• **Written instruction**
Express the part of the material that opens with the line containing "The height and width of the screenshot is (289, 497)." and closes with the line containing "coord(444,705)" as a two-column CSV with the headers text and answer. Give one row for each text and its answer, put each field in quotation marks, replace line breaks with spaces, and leave out the pictures.

Target position records:

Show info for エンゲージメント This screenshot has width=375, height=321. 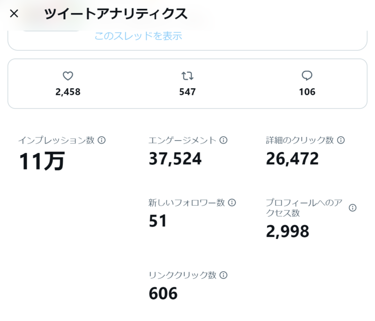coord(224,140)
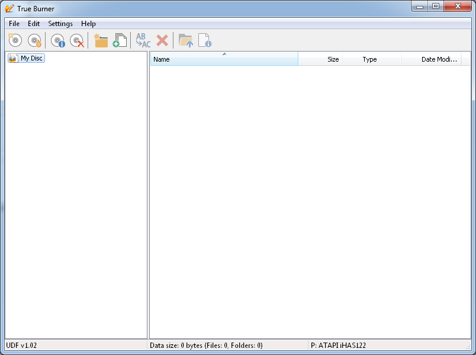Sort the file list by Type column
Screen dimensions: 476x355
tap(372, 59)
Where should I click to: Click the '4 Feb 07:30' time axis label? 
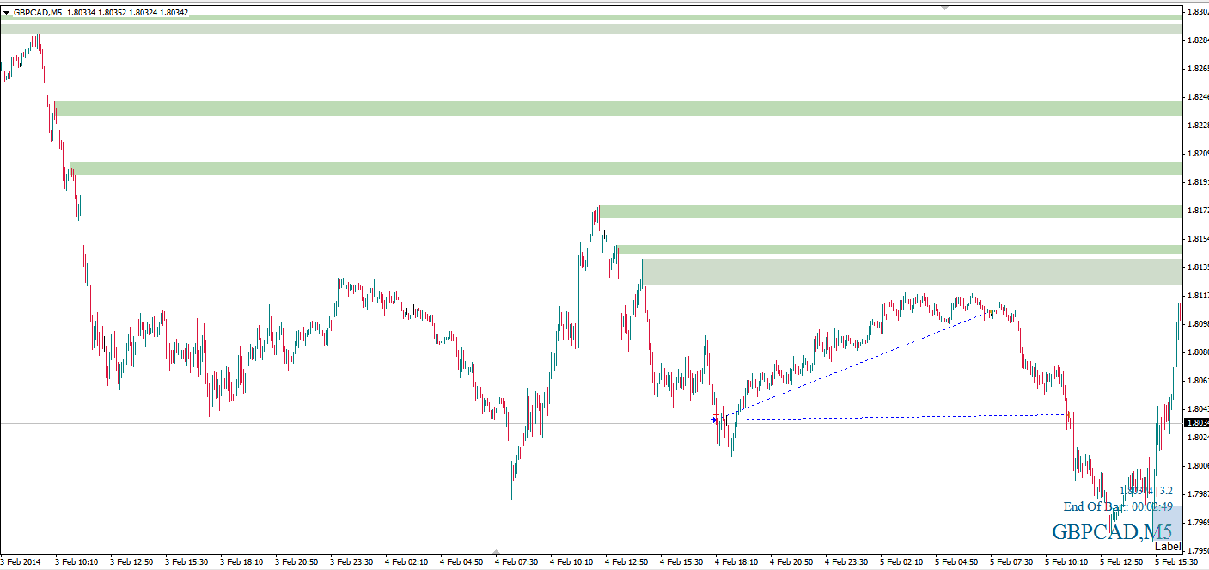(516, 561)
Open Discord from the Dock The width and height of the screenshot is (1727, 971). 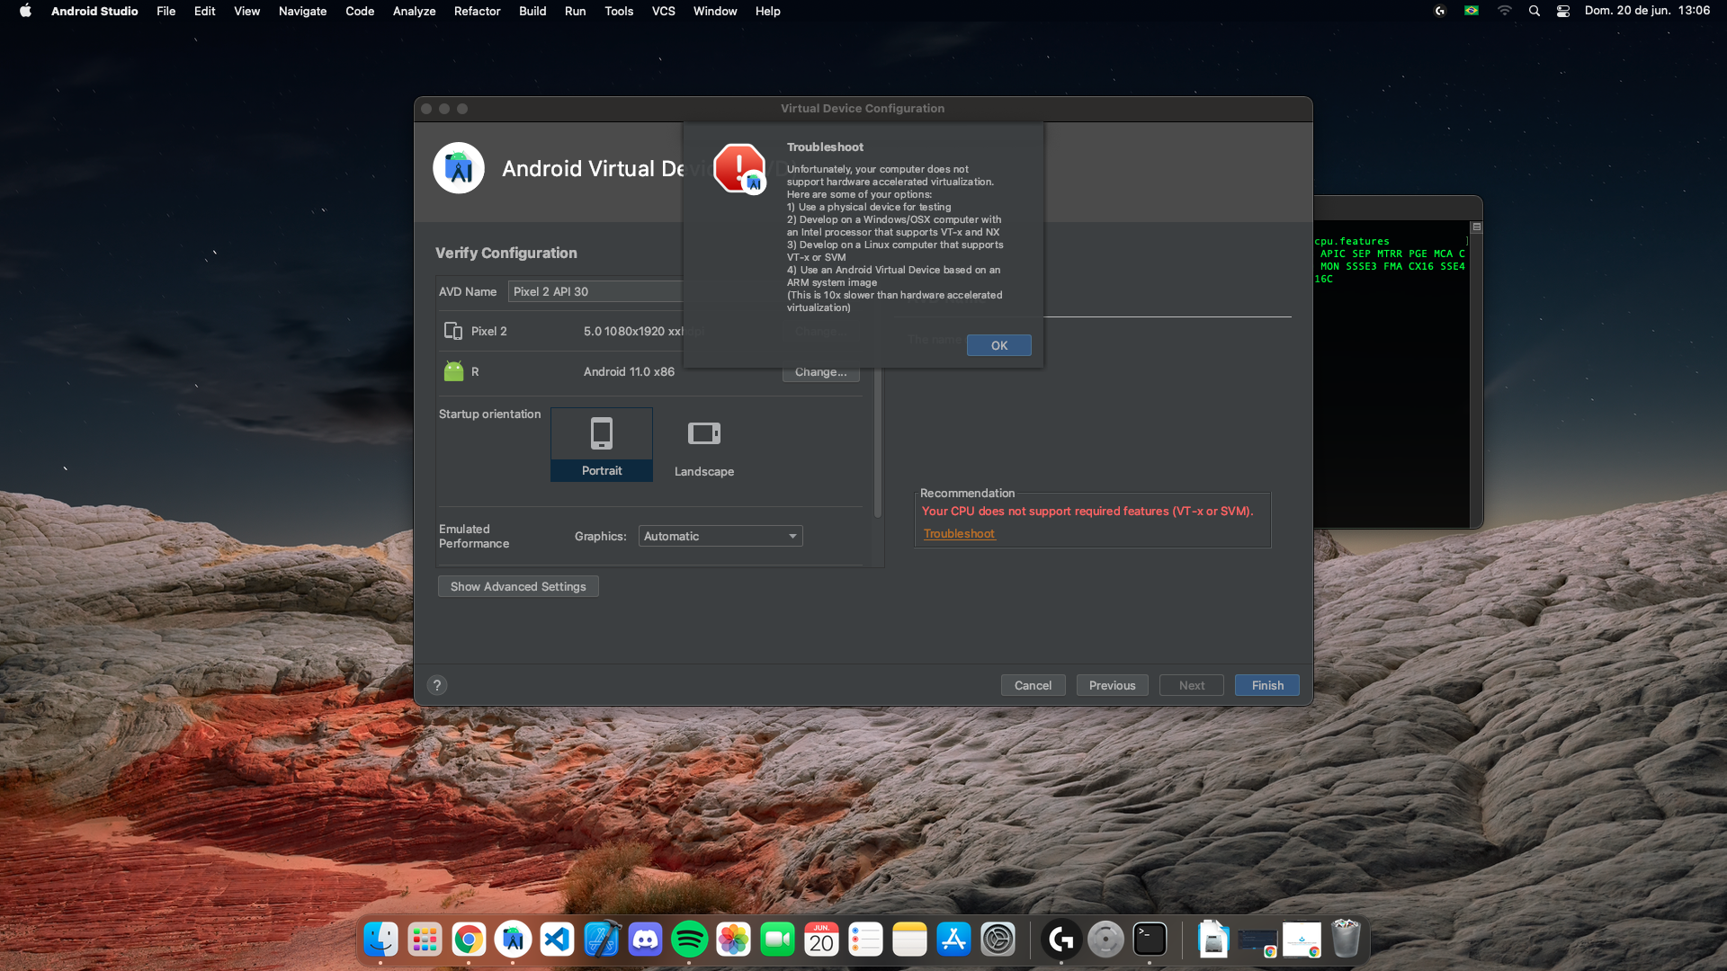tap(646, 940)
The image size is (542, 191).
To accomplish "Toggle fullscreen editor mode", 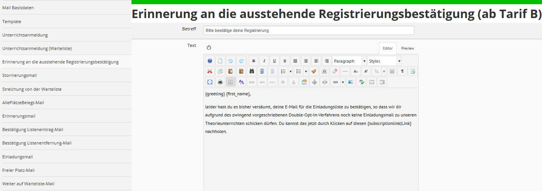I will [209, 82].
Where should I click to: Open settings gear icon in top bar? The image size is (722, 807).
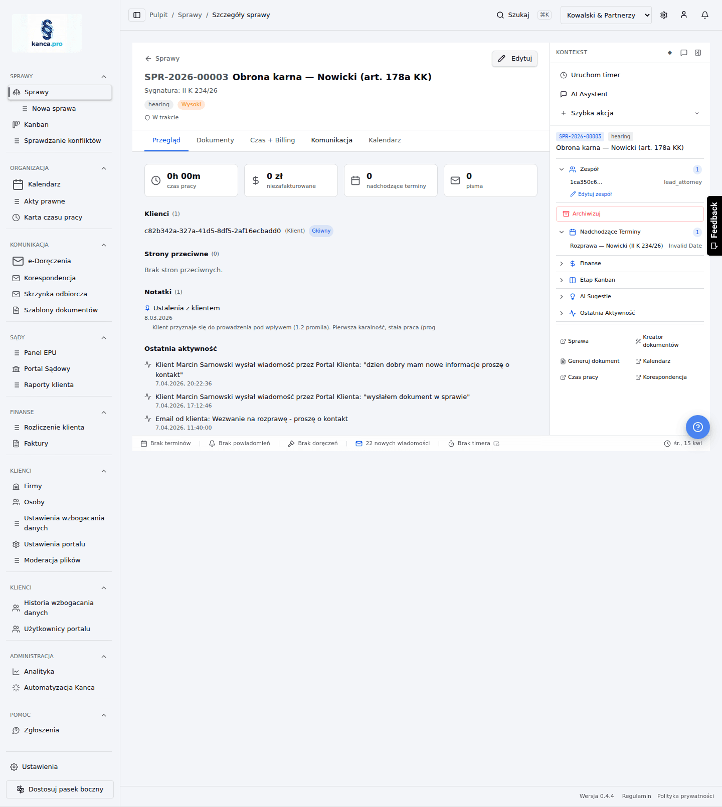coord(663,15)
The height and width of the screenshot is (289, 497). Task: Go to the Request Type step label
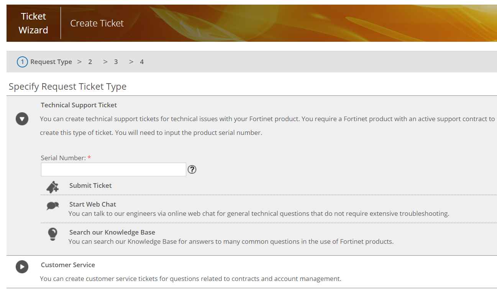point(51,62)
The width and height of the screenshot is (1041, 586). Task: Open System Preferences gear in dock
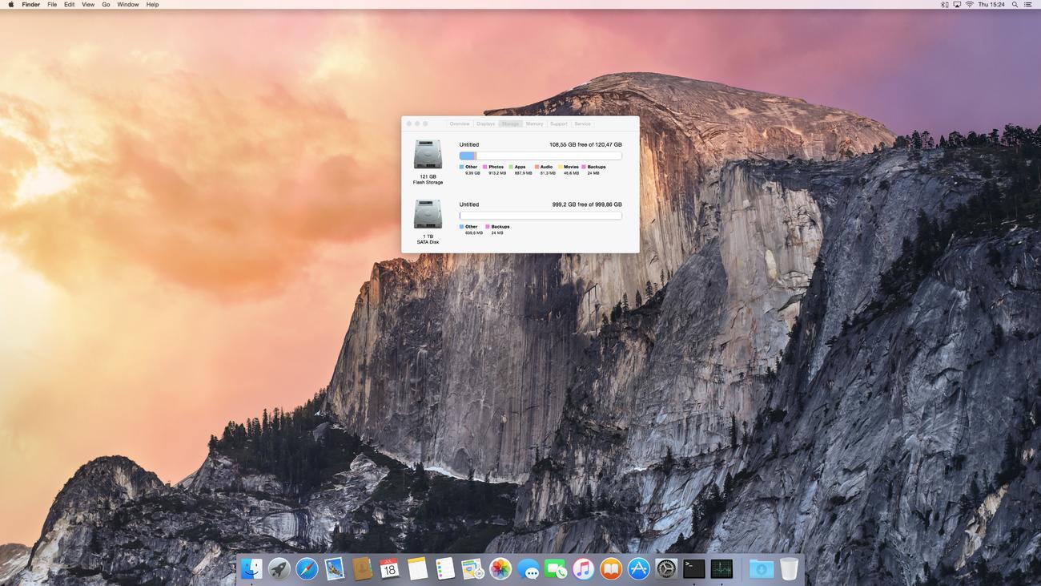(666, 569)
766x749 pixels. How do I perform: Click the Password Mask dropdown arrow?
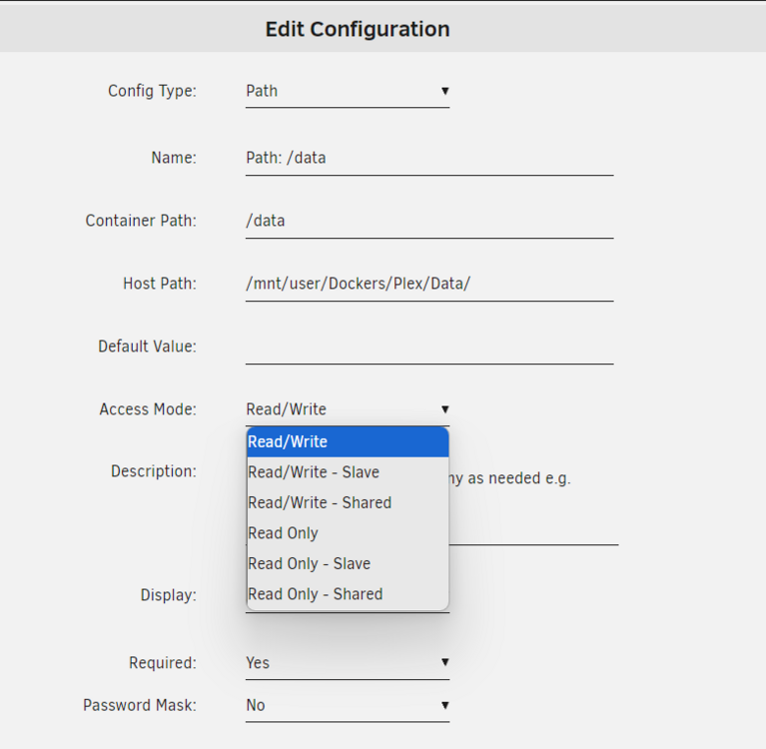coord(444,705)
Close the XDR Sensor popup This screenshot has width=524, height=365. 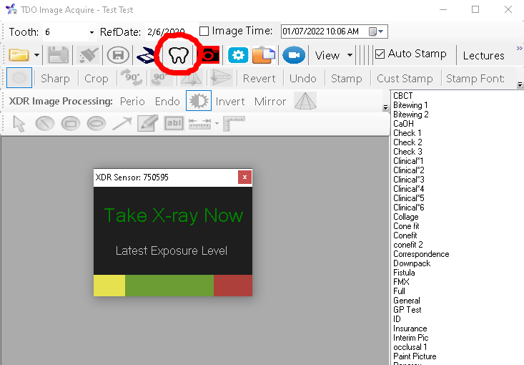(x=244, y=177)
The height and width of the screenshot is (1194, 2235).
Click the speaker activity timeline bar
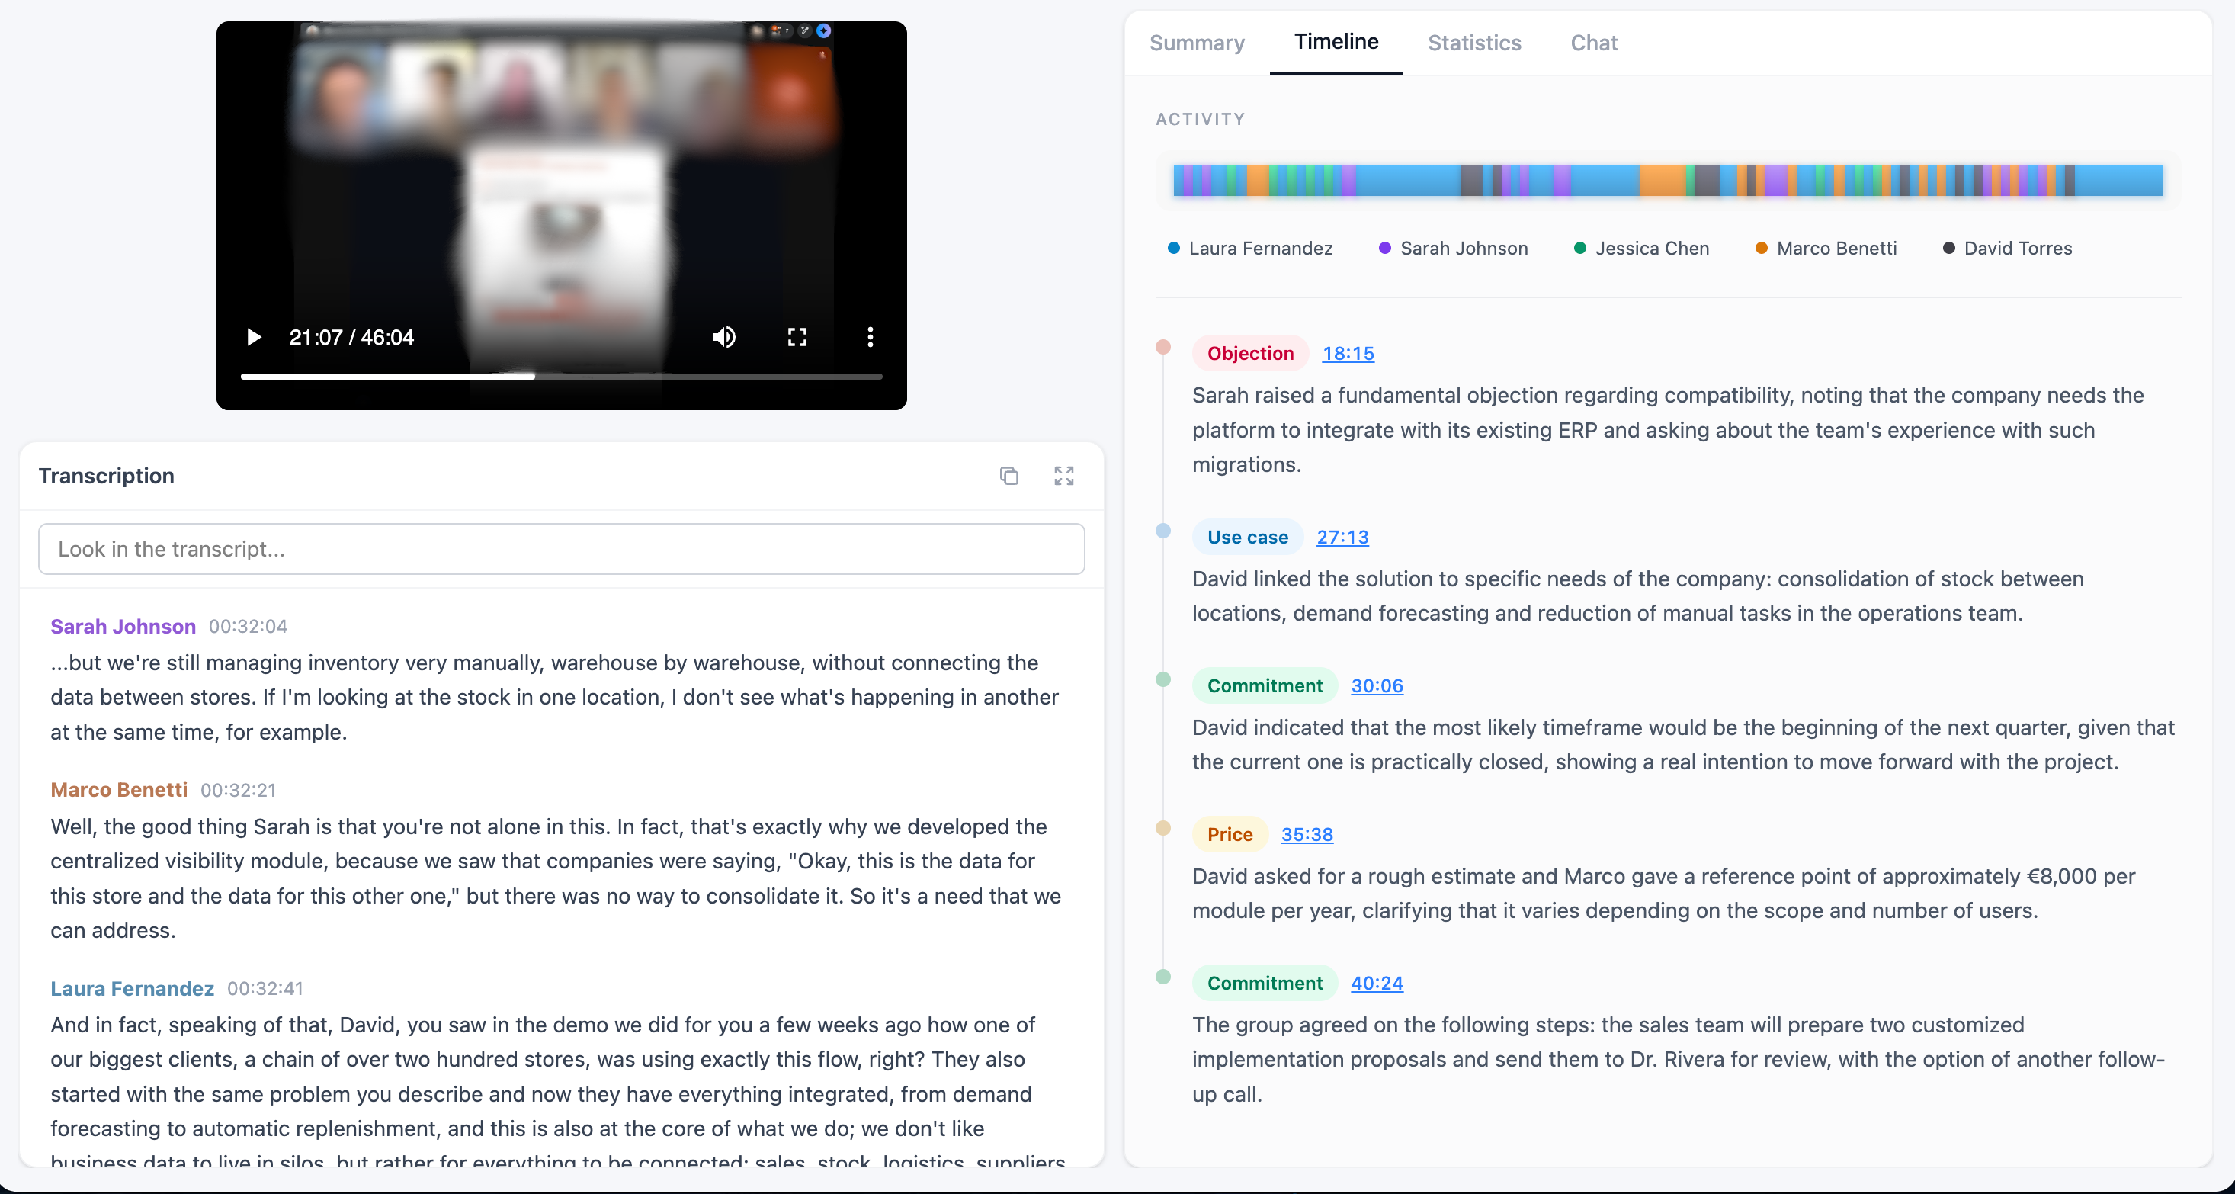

• **Complete response**
text,answer
"The height and width of the screenshot is (289, 497). Task: Go to the Request Type step label","point(51,62)"
"The width and height of the screenshot is (1041, 586). Task: Open System Preferences gear in dock","(666, 569)"
"766x749 pixels. How do I perform: Click the Password Mask dropdown arrow?","coord(444,705)"